Accordingly, the refrigerant of the compressor 12a is discharged from the high-pressure side heat exchanger 12b → the outdoor heat exchanger 12d → the second expansion valves 12e-1 and 12e-2 → the low-pressure side heat exchangers 12f-1 and 12f- 2) → Compressor (12a) is allowed to circulate through the second refrigerant path (R2) in the order.

Accordingly, the compressor 12a → the high-pressure side heat exchanger 12b → the outdoor heat exchanger 12d → the second expansion valves 12e-1 and 12e-2 → the low-pressure side heat exchangers 12f-1 and 12f-2 → The compressor 12a allows the interior of the vehicle to be cooled while forming an air conditioner circulation loop.

Referring again to FIG. 3 , in the thermal management system of the present invention, under the heat pump mode condition, the electrical waste heat of the electrical component 20 is recovered by the electrical waste heat chiller 42 of the refrigerant circulation line 12 . A waste heat recovery unit 60 is further provided.

The electric waste heat recovery unit 60 is a bypass valve that bypasses the cooling water of the cooling water circulation line 32 that has absorbed the electric waste heat of the electric component 20 to the waste heat recovery passage 42a side of the electric waste heat chiller 42 . 62 and a bypass line 64 .

In particular, the bypass valve 62 and the bypass line 64 are, as shown in FIGS. 5 to 7 , the cooling water circulation line 32 that absorbs the electrical waste heat of the electrical component 20 under the heat pump mode condition. ), then the bypassed cooling water is introduced into the waste heat recovery passage 42a of the electric waste heat chiller 42, and the cooling water that has passed through the waste heat recovery passage 42a of the electric waste heat chiller 42 is again It is returned to the cooling water circulation line (32).

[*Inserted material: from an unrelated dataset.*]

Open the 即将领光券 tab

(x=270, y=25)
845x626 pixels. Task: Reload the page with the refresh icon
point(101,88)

The electric waste heat recovery unit 60 bypasses the cooling water of the cooling water circulation line 32 that has absorbed the electric waste heat of the electric component 20, and uses the bypassed cooling water in the waste heat recovery passage of the electric waste heat chiller 42 ( 42a), the cooling water introduced into the waste heat recovery passage 42a and the refrigerant passing through the electric waste heat chiller 42 exchange heat with each other.

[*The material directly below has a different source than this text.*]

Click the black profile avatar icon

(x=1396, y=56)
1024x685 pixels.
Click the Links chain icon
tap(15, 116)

Accordingly, the electric waste heat of the electric component 20 can be transferred to the refrigerant of the electric waste heat chiller 42 . Accordingly, when the refrigerant of the electric waste heat chiller 42 is returned to the compressor 12a, the electric waste heat of the electric component 20 can be recovered to the compressor 12a.

As a result, the efficiency of the bottom pump mode is increased to improve the heating performance of the interior of the vehicle.

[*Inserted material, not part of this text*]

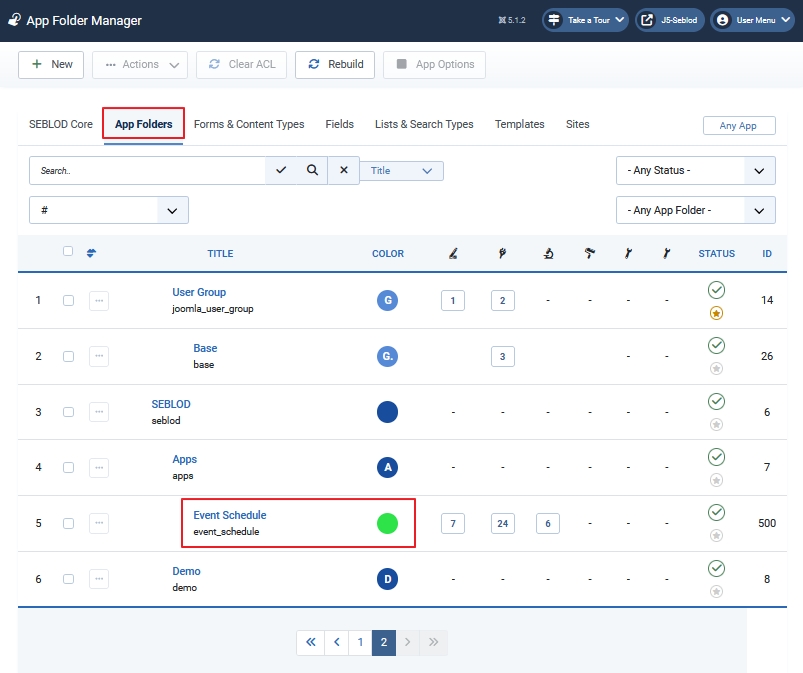Image resolution: width=803 pixels, height=673 pixels.
Task: Select the Demo row checkbox
Action: pos(68,579)
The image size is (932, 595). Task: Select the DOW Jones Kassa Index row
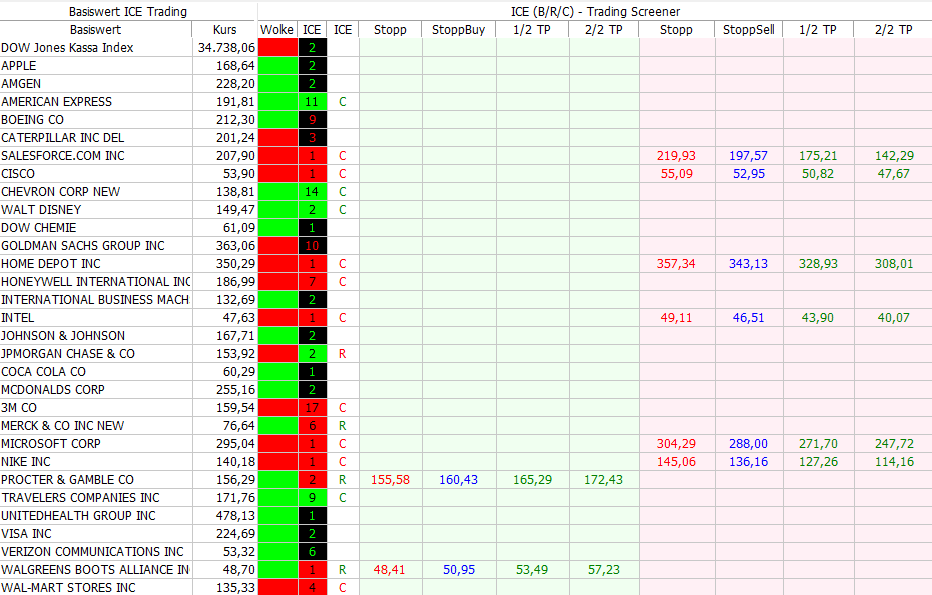point(67,48)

According to the thermal management system of the present invention having such a structure, by improving the flow and structure of the refrigerant, the refrigerant of the compressor 12a is depressurized and expanded twice in the dehumidification mode in the vehicle interior under the heat pump mode condition. It allows to be introduced into the low-pressure side heat exchanger 12f-1 for indoor cooling.

In addition, in the dehumidification mode of the vehicle interior under the heat pump mode condition, the refrigerant of the compressor 12a is reduced and expanded twice and is introduced into the low-pressure side heat exchanger 12f-1 for interior cooling, so that the heat pump In the interior dehumidification mode under the mode condition, the flow rate of the refrigerant introduced into the low-pressure side heat exchanger 12f-1 for interior cooling is increased.

In addition, in the interior dehumidification mode under the heat pump mode condition, the flow rate of the refrigerant introduced into the low-pressure side heat exchanger 12f-1 for cooling the vehicle increases. Sufficient cool air can be generated from the low-pressure side heat exchanger 12f-1 for indoor cooling, and through this, the dehumidification efficiency of the interior of the vehicle can be increased in the interior dehumidification mode under the heat pump mode condition.

In addition, since the electric waste heat is recovered to the compressor 12a side in the dehumidification mode in the vehicle interior under the heat pump mode condition, the efficiency of the heat pump mode can be increased in the interior dehumidification mode under the heat pump mode condition, Through this, it is possible to improve the heating performance of the interior of the vehicle.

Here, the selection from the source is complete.